■ Entries shown ■
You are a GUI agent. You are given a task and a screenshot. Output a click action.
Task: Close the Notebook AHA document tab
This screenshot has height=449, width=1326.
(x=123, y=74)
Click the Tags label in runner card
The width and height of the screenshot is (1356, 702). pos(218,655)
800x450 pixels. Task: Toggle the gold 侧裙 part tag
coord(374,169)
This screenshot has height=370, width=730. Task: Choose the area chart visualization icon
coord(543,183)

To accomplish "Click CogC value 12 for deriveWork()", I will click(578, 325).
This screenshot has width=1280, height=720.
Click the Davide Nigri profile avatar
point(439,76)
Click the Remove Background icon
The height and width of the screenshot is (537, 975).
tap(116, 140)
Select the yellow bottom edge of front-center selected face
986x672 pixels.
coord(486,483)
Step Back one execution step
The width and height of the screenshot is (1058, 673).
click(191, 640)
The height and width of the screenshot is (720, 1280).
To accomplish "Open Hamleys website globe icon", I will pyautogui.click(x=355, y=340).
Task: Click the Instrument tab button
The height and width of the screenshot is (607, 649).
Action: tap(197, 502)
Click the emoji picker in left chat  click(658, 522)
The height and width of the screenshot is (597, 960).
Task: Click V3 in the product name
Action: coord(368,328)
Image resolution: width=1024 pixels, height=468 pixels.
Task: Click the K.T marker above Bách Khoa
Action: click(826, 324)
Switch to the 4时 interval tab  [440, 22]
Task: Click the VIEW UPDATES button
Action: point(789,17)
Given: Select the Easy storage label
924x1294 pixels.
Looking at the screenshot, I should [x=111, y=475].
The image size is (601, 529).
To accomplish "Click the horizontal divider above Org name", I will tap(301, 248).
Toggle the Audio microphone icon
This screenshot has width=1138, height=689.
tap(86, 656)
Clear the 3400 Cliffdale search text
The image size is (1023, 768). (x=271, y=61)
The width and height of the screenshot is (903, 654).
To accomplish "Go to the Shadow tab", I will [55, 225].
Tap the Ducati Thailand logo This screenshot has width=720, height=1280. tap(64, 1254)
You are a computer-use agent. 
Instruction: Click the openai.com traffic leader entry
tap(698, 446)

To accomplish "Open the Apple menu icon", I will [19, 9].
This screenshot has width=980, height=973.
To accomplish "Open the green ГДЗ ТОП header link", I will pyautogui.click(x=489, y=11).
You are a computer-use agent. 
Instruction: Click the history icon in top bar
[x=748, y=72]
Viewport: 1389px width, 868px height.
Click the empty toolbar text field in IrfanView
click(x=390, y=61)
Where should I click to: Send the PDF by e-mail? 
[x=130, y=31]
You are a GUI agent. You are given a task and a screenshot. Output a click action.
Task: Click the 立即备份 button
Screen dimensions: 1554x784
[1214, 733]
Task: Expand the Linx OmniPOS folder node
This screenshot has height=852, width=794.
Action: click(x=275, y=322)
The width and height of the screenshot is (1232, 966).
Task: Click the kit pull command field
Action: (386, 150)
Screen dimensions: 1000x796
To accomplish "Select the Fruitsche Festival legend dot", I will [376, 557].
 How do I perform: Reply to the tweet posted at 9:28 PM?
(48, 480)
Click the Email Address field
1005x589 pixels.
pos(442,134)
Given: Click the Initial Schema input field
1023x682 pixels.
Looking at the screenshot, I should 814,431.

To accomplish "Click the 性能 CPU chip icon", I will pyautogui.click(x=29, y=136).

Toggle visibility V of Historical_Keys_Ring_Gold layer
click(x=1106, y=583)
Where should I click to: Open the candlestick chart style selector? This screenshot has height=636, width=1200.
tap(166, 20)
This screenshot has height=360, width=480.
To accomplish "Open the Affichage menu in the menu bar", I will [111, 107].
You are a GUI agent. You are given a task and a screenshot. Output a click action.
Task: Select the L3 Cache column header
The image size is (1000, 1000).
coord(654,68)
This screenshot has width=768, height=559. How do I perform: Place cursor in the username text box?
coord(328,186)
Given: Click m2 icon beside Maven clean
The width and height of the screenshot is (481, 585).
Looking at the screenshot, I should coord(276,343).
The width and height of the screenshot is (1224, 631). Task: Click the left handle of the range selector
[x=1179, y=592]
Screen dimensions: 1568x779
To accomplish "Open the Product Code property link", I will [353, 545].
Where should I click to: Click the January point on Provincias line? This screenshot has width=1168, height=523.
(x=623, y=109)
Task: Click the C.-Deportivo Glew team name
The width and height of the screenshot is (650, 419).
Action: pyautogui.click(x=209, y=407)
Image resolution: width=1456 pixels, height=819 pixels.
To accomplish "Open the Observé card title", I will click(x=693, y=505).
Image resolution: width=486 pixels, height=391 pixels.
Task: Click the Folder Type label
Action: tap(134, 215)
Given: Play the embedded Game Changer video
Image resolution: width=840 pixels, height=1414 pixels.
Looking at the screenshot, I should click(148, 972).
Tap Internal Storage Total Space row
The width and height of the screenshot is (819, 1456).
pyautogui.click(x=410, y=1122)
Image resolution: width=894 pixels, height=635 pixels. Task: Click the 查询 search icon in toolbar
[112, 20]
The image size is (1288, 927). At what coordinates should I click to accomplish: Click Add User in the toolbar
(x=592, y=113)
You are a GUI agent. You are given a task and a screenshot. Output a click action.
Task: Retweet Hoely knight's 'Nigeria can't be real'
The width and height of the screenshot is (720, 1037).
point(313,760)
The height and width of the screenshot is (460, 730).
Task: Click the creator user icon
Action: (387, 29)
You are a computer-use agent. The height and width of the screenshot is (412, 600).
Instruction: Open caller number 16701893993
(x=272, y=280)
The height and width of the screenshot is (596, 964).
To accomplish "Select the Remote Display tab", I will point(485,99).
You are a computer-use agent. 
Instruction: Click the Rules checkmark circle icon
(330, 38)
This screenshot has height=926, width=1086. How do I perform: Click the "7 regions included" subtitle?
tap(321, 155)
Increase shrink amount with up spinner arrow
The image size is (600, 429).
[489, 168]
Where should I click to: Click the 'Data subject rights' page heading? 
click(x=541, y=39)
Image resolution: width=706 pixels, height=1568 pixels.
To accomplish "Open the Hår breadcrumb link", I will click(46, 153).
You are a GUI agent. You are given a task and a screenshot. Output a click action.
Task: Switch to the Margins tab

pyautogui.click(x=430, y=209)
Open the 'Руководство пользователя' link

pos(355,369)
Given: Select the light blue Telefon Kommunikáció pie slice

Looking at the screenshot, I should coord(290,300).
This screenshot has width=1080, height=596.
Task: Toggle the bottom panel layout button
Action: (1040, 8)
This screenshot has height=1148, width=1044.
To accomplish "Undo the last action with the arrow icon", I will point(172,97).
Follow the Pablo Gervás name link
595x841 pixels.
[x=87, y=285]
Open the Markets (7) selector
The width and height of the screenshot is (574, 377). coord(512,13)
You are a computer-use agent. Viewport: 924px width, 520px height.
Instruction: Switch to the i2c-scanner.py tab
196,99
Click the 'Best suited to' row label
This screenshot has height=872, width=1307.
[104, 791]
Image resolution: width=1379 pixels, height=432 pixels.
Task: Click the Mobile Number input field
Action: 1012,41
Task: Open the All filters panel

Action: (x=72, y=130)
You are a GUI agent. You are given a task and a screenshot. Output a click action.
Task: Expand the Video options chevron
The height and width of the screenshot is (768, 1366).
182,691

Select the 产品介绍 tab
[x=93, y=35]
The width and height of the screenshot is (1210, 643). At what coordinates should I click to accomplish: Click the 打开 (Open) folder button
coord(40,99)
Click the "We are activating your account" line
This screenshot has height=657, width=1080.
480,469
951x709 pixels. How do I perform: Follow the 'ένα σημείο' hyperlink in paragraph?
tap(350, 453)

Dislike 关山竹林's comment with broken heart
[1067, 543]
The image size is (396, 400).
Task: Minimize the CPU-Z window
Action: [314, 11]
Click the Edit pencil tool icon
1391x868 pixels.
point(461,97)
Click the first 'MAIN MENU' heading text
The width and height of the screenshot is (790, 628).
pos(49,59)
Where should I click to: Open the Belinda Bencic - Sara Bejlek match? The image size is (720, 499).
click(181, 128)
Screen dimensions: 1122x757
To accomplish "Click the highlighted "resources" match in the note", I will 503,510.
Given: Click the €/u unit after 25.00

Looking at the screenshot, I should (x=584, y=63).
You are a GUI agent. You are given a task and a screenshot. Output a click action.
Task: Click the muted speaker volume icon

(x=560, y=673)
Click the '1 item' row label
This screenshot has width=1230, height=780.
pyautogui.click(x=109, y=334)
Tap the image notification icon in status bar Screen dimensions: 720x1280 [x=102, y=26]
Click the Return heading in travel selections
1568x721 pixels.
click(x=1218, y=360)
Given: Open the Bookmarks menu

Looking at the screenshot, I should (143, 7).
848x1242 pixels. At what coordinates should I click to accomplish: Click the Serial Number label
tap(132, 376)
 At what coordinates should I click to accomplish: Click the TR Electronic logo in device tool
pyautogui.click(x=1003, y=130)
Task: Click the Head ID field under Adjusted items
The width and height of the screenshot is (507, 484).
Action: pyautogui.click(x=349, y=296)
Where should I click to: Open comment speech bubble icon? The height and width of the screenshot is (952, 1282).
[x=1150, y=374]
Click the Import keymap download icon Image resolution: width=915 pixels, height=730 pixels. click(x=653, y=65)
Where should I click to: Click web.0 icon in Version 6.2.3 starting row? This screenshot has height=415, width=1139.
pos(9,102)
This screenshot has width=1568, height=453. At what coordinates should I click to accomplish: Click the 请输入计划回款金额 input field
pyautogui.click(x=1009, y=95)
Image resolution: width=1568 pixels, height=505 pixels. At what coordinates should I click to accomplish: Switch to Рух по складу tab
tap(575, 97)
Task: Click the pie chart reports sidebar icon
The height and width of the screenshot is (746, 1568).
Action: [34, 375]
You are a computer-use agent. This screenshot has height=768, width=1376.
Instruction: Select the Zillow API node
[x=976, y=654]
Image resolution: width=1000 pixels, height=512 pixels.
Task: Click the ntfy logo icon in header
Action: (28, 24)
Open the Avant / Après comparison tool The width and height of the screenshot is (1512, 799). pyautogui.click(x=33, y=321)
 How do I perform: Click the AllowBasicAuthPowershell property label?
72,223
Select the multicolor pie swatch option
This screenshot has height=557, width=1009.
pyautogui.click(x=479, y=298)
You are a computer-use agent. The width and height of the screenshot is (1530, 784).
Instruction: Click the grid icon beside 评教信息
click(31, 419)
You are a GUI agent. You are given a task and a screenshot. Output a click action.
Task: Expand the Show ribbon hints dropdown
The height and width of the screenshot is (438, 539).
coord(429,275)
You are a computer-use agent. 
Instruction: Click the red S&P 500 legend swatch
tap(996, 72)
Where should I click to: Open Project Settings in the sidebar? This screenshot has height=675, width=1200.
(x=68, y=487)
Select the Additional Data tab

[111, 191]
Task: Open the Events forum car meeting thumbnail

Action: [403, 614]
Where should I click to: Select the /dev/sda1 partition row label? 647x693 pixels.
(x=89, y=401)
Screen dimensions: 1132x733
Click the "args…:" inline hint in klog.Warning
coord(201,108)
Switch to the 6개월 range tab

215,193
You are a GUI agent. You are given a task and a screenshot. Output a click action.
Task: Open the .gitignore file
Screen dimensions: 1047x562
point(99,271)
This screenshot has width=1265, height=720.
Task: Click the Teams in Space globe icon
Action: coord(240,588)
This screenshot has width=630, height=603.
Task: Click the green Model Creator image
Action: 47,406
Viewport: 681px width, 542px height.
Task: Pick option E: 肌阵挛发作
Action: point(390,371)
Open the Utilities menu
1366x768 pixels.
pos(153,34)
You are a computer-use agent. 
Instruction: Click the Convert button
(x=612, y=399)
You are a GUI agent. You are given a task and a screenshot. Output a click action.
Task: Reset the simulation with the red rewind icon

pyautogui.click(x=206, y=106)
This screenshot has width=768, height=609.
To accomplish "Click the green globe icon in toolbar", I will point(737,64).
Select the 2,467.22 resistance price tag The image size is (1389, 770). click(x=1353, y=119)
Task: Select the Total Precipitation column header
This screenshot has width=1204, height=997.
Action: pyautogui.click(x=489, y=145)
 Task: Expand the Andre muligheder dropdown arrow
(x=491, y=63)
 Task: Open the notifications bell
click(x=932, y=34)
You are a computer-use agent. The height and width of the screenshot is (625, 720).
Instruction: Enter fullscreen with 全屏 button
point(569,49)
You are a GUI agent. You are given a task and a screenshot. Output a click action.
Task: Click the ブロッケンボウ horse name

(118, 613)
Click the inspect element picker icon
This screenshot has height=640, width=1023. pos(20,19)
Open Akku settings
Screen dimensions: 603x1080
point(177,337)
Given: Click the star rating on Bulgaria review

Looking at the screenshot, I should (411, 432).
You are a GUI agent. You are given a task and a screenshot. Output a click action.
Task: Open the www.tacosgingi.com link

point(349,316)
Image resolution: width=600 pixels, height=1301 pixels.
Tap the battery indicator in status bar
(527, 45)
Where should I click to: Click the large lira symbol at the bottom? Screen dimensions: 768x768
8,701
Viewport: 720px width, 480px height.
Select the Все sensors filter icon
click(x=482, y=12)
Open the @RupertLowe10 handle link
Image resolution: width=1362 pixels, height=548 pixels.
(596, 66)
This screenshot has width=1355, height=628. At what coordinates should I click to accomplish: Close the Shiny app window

■ Your task ■
Taking the lines above, repeat exactly those from the line that contains "Open the Markets (7) selector" through the line that contains "Click the 'Best suited to' row label", and both of those lines as well. Include nothing else.

■ Solution for this exercise ■
Open the Markets (7) selector
The width and height of the screenshot is (574, 377). coord(512,13)
You are a computer-use agent. Viewport: 924px width, 520px height.
Instruction: Switch to the i2c-scanner.py tab
196,99
Click the 'Best suited to' row label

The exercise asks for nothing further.